File No. SPN-7910-779-NE
The defendants moved to dismiss the plaintiff landlord's summary process action on the ground that the writ, summons and complaint had been signed by a member of the law firm in which the plaintiff was an attorney. Because, however, the attorney who signed the writ was not himself a litigant, and because he had no personal or proprietary interest in the outcome of the dispute, the defendants' motion was denied.
Memorandum filed November 15, 1979
Memorandum on defendants' motion to dismiss. Motion denied.
Cohen Silver, for the plaintiff.
David A. Pels, for the defendants.
The plaintiff landlord brings this summary process action for nonpayment of rent. The defendant tenants filed a motion to dismiss alleging in effect that the writ, summons and complaint should be dismissed because they were signed by a member of the plaintiff's law firm. The plaintiff, Stanley Cohen, is a practicing member of the Connecticut bar. The present complaint was signed by Attorney Robert H. Weinstein, an associate of the law firm in which the plaintiff is a partner. The defendants charge that this violates the mandate that a commissioner of the Superior Court may not sign his own writs.

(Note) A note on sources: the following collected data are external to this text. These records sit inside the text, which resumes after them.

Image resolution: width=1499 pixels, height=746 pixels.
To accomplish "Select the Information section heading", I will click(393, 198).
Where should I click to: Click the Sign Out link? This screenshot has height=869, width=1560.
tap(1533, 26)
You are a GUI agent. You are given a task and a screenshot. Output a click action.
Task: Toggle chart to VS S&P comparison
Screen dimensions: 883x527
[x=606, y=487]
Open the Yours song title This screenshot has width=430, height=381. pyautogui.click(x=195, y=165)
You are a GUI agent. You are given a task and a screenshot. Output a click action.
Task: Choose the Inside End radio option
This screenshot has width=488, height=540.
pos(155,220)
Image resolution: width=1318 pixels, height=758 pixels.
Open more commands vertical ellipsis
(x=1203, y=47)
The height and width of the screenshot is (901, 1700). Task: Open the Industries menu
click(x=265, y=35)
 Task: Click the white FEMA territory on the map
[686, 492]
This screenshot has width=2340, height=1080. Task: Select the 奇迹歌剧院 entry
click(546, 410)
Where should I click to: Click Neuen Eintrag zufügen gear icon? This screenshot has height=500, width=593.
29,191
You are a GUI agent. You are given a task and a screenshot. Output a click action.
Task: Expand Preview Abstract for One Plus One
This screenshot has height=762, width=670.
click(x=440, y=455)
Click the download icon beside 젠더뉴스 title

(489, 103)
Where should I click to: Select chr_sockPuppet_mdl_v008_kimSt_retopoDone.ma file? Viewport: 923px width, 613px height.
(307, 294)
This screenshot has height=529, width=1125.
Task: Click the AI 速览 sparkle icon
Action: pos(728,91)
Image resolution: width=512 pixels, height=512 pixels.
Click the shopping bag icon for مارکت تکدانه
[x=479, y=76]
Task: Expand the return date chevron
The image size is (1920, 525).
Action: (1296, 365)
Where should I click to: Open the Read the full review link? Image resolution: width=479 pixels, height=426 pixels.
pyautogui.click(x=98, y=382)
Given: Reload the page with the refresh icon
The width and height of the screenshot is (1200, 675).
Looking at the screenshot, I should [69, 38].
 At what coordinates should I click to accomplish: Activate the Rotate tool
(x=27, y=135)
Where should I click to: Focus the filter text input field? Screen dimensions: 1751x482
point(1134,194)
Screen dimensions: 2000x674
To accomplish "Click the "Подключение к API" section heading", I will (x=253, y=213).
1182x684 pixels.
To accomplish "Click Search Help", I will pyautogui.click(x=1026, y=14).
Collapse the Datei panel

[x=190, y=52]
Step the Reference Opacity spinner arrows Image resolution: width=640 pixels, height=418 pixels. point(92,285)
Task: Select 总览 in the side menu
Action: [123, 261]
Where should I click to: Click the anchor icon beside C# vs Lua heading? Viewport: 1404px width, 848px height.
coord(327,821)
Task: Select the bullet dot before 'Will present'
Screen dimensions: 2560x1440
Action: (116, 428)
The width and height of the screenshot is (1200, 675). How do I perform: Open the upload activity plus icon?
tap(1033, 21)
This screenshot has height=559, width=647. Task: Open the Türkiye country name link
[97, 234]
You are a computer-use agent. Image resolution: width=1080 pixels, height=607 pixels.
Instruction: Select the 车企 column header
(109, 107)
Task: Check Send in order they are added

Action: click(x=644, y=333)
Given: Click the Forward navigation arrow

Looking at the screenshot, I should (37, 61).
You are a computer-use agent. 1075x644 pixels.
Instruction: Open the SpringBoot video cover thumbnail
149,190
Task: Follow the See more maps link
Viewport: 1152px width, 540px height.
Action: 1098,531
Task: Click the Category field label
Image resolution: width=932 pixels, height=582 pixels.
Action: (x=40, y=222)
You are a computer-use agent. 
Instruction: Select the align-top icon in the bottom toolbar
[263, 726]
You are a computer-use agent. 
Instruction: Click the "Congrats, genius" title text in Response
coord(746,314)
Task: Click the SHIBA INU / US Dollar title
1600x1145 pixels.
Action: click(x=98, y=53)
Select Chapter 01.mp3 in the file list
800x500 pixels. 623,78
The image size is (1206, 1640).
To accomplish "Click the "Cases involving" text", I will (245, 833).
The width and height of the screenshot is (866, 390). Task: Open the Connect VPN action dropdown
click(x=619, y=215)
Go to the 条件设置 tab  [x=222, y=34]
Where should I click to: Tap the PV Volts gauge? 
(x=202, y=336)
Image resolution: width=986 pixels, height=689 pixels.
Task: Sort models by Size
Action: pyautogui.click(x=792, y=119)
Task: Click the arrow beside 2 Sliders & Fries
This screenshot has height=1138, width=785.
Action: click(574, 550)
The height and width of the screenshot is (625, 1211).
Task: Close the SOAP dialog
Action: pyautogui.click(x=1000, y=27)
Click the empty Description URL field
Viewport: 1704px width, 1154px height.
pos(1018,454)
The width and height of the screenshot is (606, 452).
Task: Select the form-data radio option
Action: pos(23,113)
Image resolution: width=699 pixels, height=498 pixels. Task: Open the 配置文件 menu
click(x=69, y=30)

The issue raised is whether an attorney is precluded from signing a writ as a commissioner of the Superior Court in an action brought on behalf of a member of the attorney's law firm.
The court answers in the negative. The commencement of civil actions is described in § 49 of the 1978 Practice Book: "Mesne process in civil actions shall be a writ of summons or attachment, describing the parties, the court to which it is returnable, and the time and place of appearance, and shall be accompanied by the plaintiff's complaint." The writ "shall be signed by a commissioner of the superior court or a judge or clerk of the court to which it is returnable." General Statutes § 52-89.
The defendants rely in part on Willard v. West Hartford, 135 Conn. 303, and on Doolittle v. Clark, 47 Conn. 316, to support their contention. That reliance is, however, misplaced. Both the Willard and the Doolittle cases, supra, are distinguishable from the present case, in that in each of those cases the attorney bringing the action and signing the writ was a litigant. In the case at bar, Attorney Weinstein is representing one of his firm's partners in his role as a private landlord. Neither is Weinstein a litigant nor has he any personal or proprietary interest in the eventual outcome of this dispute.
The rule that a plaintiff who is an attorney should not be allowed to sign a writ in his own case was intended to eliminate the possibility of using the courts as a means of harassment by litigious plaintiffs. See Doolittle v. Clark, supra.
In the case at hand, Attorney Weinstein is not involved in the plaintiff's business affairs. The court can find no sound or justifiable basis to grant the defendants' motion.